Letztendlich landet man, wenn man das konsequent durchdenkt, wieder beim Theodizee-Problem, das ich in #21 zum Thema hatte.

Und eine weitere Implikation ergibt sich auch noch für Gott selbst. So er nie "erschaffen" wurde, sondern ewig existiert, so ist die Frage "woher komme ich" für ihn prinzipiell unbeantwortbar und führt geradewegs in ein psychisches Dilemma. Weiters wissen wir, dass soziale Verhaltensweisen, also das, was wir dann mit Ethik und Moral bewerten, nur durch die Interaktion von Individuen, oder noch allgemeiner, Entitäten möglich ist. Welche Bezugspunkte hatte Gott denn um dann moralische Richtlinien erlassen zu können?

Und schließlich noch der lezte Punkt, nämlich die logische Unmöglichkeit etwas im Nichts zu schaffen. Im Nichts gibt es weder Raum noch Zeit. Ein Schaffensvorgang, wie wir ihn kennen, beinhaltet zum einen einen räumlichen Bezug zu dem zu Schaffenden, sowie einen zeitlichen Bezug, nämlich die Idee mit anschließender Ausführung. Beides kann für Gott nicht möglich gewesen sein, so er sich im Nichts befand. Der einzige Ausweg wäre, auf die Vokabel "schaffen" zu verzichten, denn diese ist in diesem Zusammenhang schlicht falsch. Also kann man sagen "Gott hat gezrumpftelt" oder "Gott hat flarlaragt" oder welches Fantasiewort einem auch einfallen mag, denn "schaffen" ist definitiv falsch.
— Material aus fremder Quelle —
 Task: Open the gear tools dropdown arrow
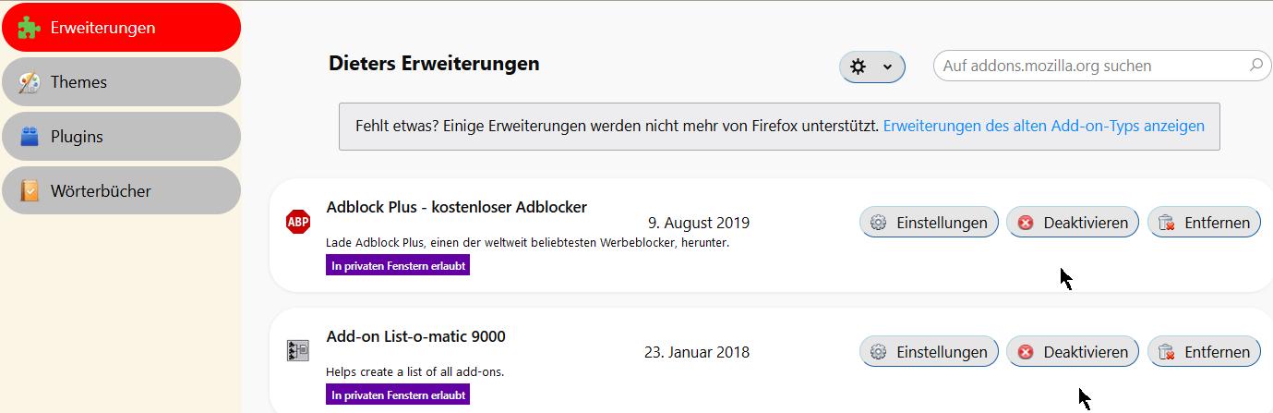tap(887, 67)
Es ist für mich ebenso leicht, zu glauben, daß das Weltall sich selber geschaffen hat, als daß ein Schöpfer des Weltalls sich selber schuf, nein vielleicht sogar leichter, denn das Weltall existiert in sichtbarer Form und schafft sich selbst im Fortschreiten ständig neu, während ein Schöpfer dieses Weltalls eine Hypothese ist.